L’art de transformer le bois en son
Après 30 ans passés dans son atelier à Liège, il décide qu’il est temps pour lui de transmettre son savoir. Il ouvre alors la première école de lutherie en Belgique. Il imagine un programme en trois ans minimum. Il amène d’abord les étudiants à fabriquer un bel objet. C’est l’élégance esthétique qui prime. Puis, il leur apprend à créer un son. La tâche est beaucoup plus délicate. Un bon luthier est quelqu’un qui sait faire un son qui fasse vibrer son auditeur. Mais, pour y arriver, il faut passer par l’objet. « La lutherie, c’est la transmutation du bois en son. » Le luthier est-il un artiste ou un artisan ? Une question épineuse puisqu’aujourd’hui les artistes ne veulent surtout pas être pris pour des artisans, ni les artisans pour des artistes. Gauthier Louppe lui, se considère comme artisan d’art. “Un pléonasme qui facilite la vie” raconte-t-il en souriant.

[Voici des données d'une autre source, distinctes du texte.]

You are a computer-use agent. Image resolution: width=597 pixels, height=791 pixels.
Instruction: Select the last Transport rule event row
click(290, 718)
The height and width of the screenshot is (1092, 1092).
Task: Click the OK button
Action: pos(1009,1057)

Une remise en question créative
Si la profession est particulière, Gauthier Louppe est, au sein de celle-ci, un original. Ses créations aux courbes folles et aux formes asymétriques sont considérées comme des œuvres contemporaines. Elles sont le fruit d’une grande remise en question de l’artiste. Quand on sait que la structure interne d’un violon est asymétrique, on peut se demander pourquoi sa forme classique est symétrique. À l’époque baroque, la symétrie était la règle. C’est pourquoi, Stradivarius créait des violons symétriques. Un luthier contemporain devrait donc créer des violons contemporains. Par une libération de la forme symétrique classique, ces derniers ouvrent la voie vers de nouvelles sonorités. Gauthier Louppe part de cette réflexion pour réaliser sa première œuvre contemporaine. Depuis, ses violons se suivent, mais ne se ressemblent pas.
La découverte du trésor
Quand on lui demande d’où lui vient cette passion pour la lutherie, le regard de Gauthier Louppe se perd dans un souvenir lointain. « Comme un cadeau le soir de Noël ». Chaque année à cette occasion, pendant que les adultes tapent la carte et boivent la petite goutte, le jeune Gauthier s’ennuie. Il explore alors les recoins de la maison de son grand-père et cette fois, il trouve un violon, autant dire un trésor. Fasciné par l’objet, il commence par apprendre à en jouer.
Un jour, son professeur de violon lui apprend ce qu’est la lutherie. Il décide d’en faire son métier. « Le hasard n’existe pas » conclut-il. Un dernier sourire caché derrière son imposante moustache et le voilà déjà reparti vers son atelier, univers tout en courbes et en finesse.